MADRID - This was my first trip back to Spain since my student days, when it was the third country on the sophomore tour of Europe. We had been to France and Italy. In those days Madrid had neither the glamour of Paris nor the sensuality of Rome.

I learned to dance the "Paso Doble," or "Two Step," with a student at the University of Madrid. When I asked him earnestly about the horrors of Franco, he turned me around abruptly and with macho bravado, as though he were a matador and I were the bull, said firmly: "In Spain women do not talk politics."

Well, today everybody talks politics. Cabbies listen avidly to the news and want to talk about American politics, and most of them express similar attitudes: "Love Americans, hate Bush." Men and women of all ages sit late into the night talking politics at bars, restaurants and sidewalk cafes, sipping wine and nibbling tapas - olives, red peppers, spicy potatoes - which are often served free with the drinks. Adolescents gather in plazas to drink "calimocho," a ghastly mix of cheap wine and Coca-Cola, and it's not unusual to detect the aroma of hashish wafting over conversations punctuated with colorful obscenities whenever the name of George W. comes up, which is often.

Madrid is a wonderful city despite the politics that consist almost entirely of bravado and passion. Madrilenos lack the surly arrogance of the Parisians and the moral righteousness of Berliners. Spanish cowardice in withdrawing troops from Iraq is more complicated than that of either France or Germany, which never sent troops to deal with Saddam Hussein.

Former Prime Minister Jose Maria Aznar's conservative government was popular a year ago even when 90 percent of his countrymen disapproved of the war with Iraq.
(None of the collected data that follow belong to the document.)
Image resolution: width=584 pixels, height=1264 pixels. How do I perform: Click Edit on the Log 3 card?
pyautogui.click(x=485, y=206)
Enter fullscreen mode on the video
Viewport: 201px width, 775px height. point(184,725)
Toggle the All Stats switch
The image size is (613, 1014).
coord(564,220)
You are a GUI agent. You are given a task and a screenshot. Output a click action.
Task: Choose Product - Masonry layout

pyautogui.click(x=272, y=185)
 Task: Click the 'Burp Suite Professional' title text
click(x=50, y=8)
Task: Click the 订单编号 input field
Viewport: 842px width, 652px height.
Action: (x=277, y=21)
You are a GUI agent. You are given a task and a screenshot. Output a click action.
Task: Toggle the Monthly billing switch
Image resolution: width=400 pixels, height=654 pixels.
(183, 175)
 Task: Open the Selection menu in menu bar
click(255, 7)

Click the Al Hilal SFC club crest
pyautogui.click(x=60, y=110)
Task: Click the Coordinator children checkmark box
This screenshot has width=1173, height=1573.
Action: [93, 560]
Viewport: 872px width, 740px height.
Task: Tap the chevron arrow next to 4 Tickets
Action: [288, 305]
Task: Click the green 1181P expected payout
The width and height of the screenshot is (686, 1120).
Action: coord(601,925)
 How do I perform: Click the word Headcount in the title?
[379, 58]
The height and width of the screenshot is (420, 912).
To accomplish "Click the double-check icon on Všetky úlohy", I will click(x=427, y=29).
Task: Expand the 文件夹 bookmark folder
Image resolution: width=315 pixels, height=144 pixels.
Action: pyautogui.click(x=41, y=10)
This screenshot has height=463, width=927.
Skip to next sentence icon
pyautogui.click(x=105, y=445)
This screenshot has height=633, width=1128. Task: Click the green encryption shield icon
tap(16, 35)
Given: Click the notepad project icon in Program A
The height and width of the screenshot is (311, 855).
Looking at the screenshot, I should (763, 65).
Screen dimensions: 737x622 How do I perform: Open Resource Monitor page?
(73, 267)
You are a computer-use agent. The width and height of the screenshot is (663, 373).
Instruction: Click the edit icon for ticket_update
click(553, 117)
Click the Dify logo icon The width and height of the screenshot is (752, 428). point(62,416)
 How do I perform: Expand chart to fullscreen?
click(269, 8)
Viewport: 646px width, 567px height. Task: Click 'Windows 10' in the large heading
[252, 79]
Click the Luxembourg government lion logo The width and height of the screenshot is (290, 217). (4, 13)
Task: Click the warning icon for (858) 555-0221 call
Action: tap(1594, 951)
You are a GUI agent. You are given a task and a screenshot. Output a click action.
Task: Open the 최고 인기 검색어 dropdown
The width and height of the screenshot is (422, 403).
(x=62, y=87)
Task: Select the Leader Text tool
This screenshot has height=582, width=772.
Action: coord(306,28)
The Spaniards saw their prime minister as leading them into the 21st century through modernization and economic prosperity, even if it meant joining George W.'s "coalition of the willing."

The successor that Aznar had chosen was supposed to be a sure winner in the national elections last March. That was before Islamist terrorists killed 200 innocents with a bomb at the Atocha train station three days before the Sunday election. What happened after that was the perfect storm of misinterpretation.

Basque revolutionaries were blamed even though it was clear to just about everyone that Islamists did the deed. Students mobilized with their ubiquitous cell phones, chanting, accurately, that government officials were lying. Graffiti depicted officeholders with long Pinocchio noses. Ten thousand Spaniards gathered outside the government palace to shout "!Aznar asesino!" - Aznar assassin. Although the Electoral Commission had designated the day before the election as "day of reflection," without campaigning, it became a day of anger against the party in power.

Television newscasts depicted thousands of demonstrators, most of them under 30, as the voice of the people - democracy at work, David against Goliath. In fact, democracy lost. The terrorists enabled the election of Jose Luis Zapatero, the leader of the craven socialists as prime minister, and the Spanish troops, many demanding to stay in Iraq, were brought back to Spain.

"At the moment when Spain most needed vigorous national discussion, her intellectual class failed her, and the students allowed themselves to be used as the proxies of demagogues," writes Michael Carlin, a Fulbright researcher in Madrid, in the New Criterion. "The terrorists saw in Spanish society the volatility and fractiousness that is the precondition for terror's effectiveness, and they took advantage of it with the foreseeable political consequences."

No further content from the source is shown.